The respondent, a manufacturer of roof and floor tiles, claimed damages from the appellant (a local authority) for flooding allegedly negligently caused by the appellant's diversion of stormwater onto the respondent's property. The respondent operated an open-pit clay mine (quarry C) on the property which supplied clay to its manufacturing plant. Quarry C was first flooded during the 1995-1996 rainy season and remained flooded until November 1999 when it was pumped out by agreement with the appellant. It flooded again in February 2000 and was only pumped out in May 2001 after a new stormwater drainage system was installed. The respondent had acquired a large stockpile of already-mined clay from Corobrick, stored both in a heap near the plant and stocked in quarry C. The flooding prevented access to the clay in quarry C and allegedly increased moisture levels affecting the kiln floors, causing production losses. The respondent claimed damages for the difference between profits it would have earned but for the flooding and actual reduced profits for 1998-2001. The parties agreed to a preliminary hearing on specific issues: whether the respondent would have mined clay from quarry C but for the flooding, whether such mining would have been unauthorized, and whether unauthorized mining would legally bar recovery of damages.
The appeal was dismissed with costs. The court a quo's order (that the 'special plea' be dismissed) was upheld.
The removal of already-mined and stockpiled clay from an excavation to the surface, and the processing of such clay to make it ready for use, does not constitute 'mining' as defined in section 1 of the Minerals Act 50 of 1991. 'Mining' requires the making of an excavation in the earth 'for the purpose of searching for or winning a mineral'. Once a mineral has already been won and extracted, further processing and transportation of that mineral falls outside the statutory definition of 'mining' and does not require authorization under the Act.
The Court noted that the characterization of the defense as a 'special plea' in the technical legal sense was probably incorrect, but stated that this characterization was unimportant and deserved no further mention. The Court also observed that the advantages of having questions of law or fact determined by separate preliminary proceedings under Rule 33(4) are recognized where such questions, if decided in a particular way, would be decisive of the case as a whole or substantial portions of the relief claimed, citing Van Streepen en Germs (Pty) Ltd v Transvaal Provincial Administration 1987 (4) SA 569 (A). The Court found that in this case it was expedient and cost-effective to address the identified issues by way of a separate hearing.

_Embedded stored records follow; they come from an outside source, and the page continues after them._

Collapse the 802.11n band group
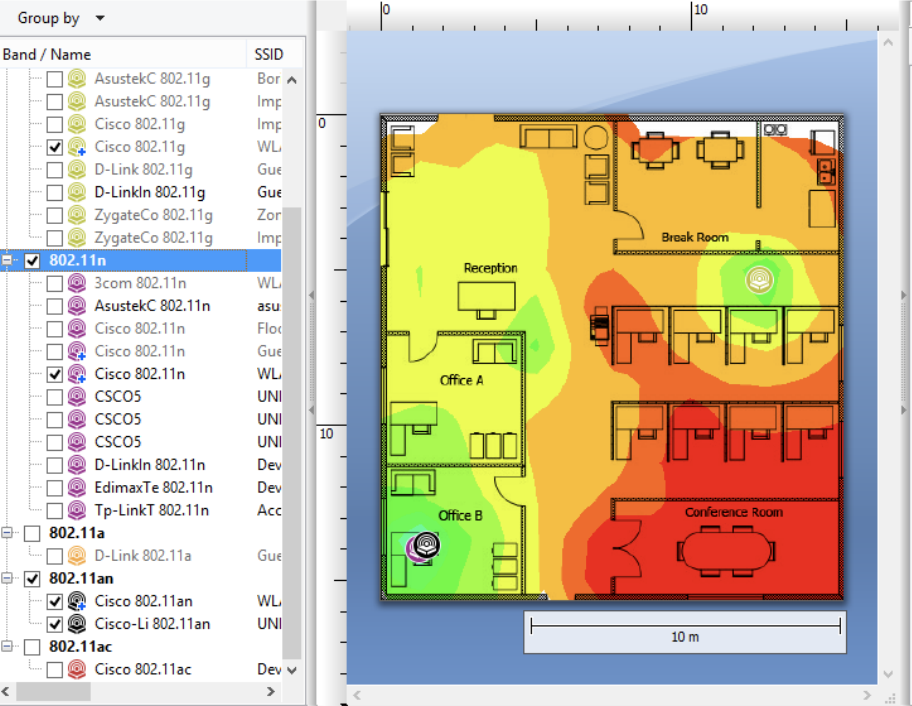912x706 pixels. tap(9, 260)
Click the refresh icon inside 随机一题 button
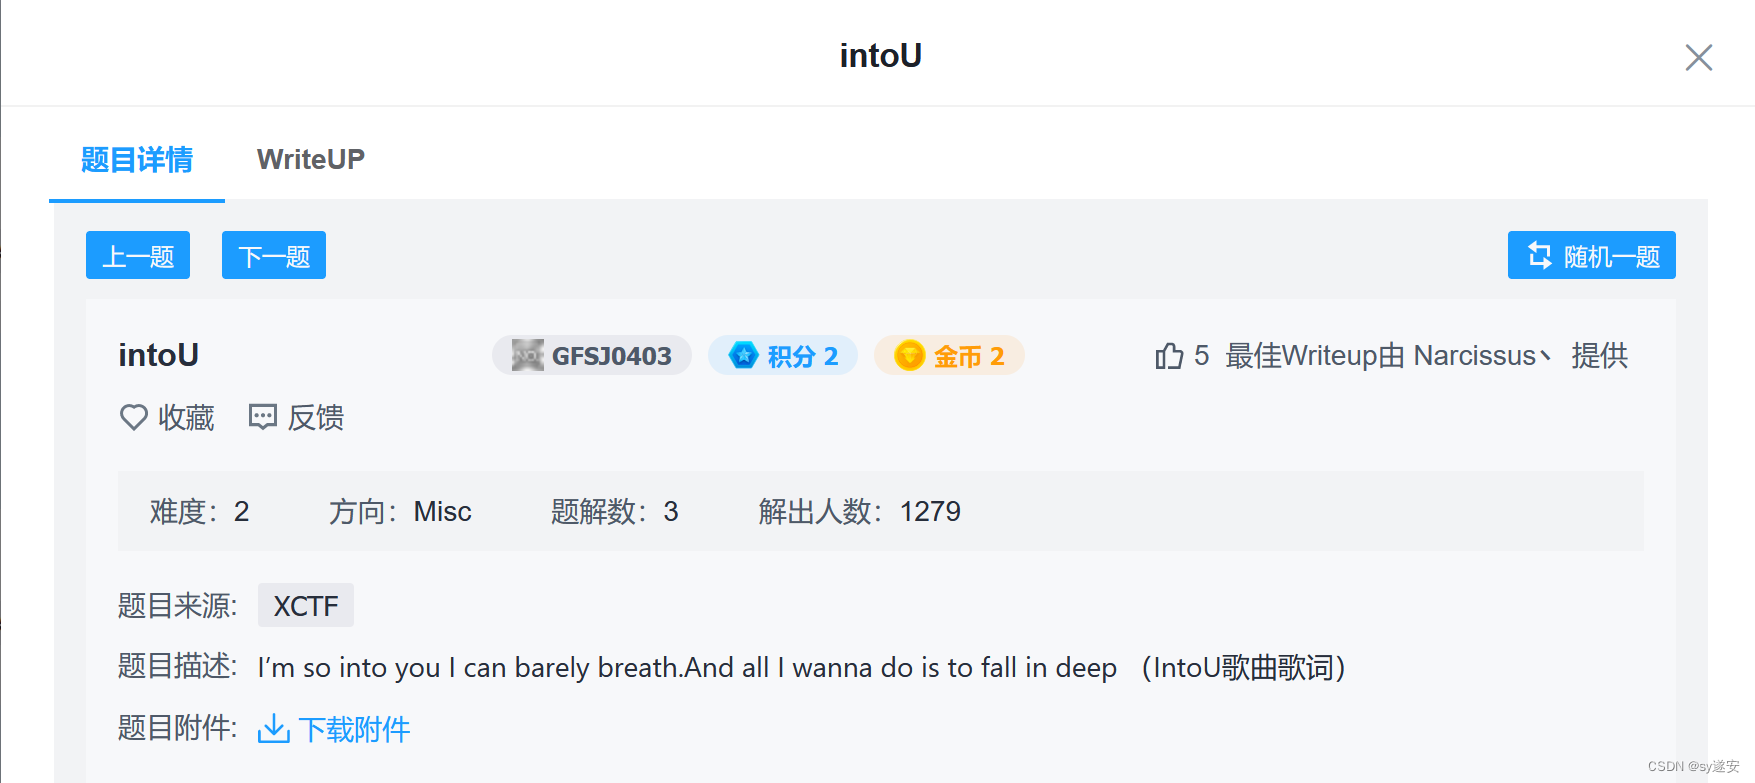1755x783 pixels. coord(1540,255)
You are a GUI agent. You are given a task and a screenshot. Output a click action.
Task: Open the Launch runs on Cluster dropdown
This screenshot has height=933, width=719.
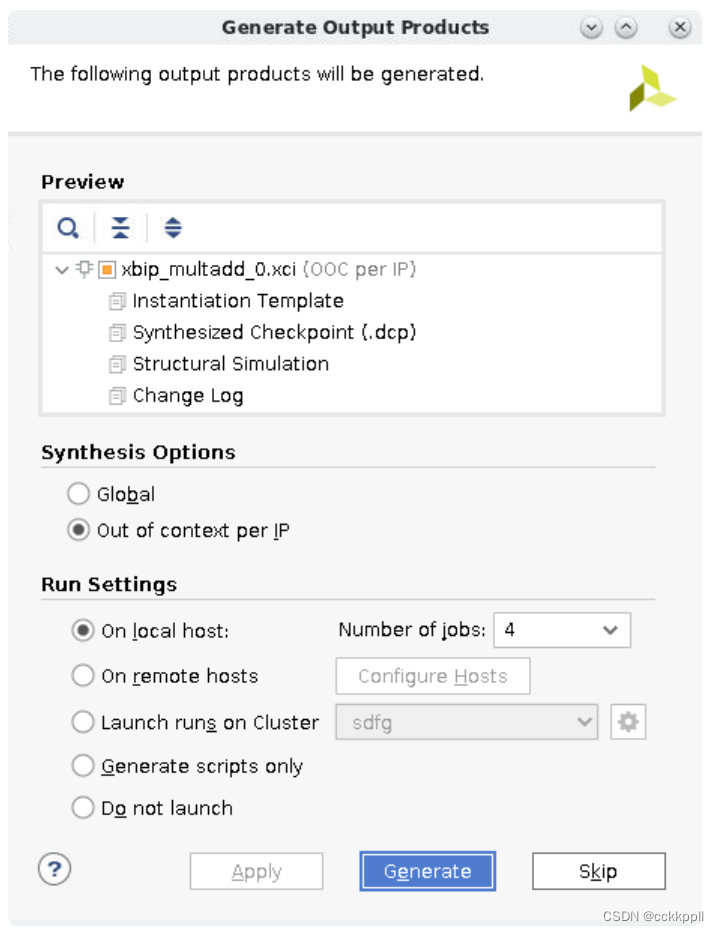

This case is significant in South African mining law for clarifying the scope of the definition of 'mining' under the Minerals Act 50 of 1991. It establishes that post-extraction activities involving already-won minerals, including their removal from excavations, processing, and transportation, do not constitute 'mining' requiring authorization under the Act. The judgment provides important guidance on distinguishing between the extraction of minerals (which requires authorization) and subsequent handling and processing of already-extracted minerals (which does not). This interpretation has implications for the mineral processing industry and the regulation of activities involving stockpiled or previously-mined minerals.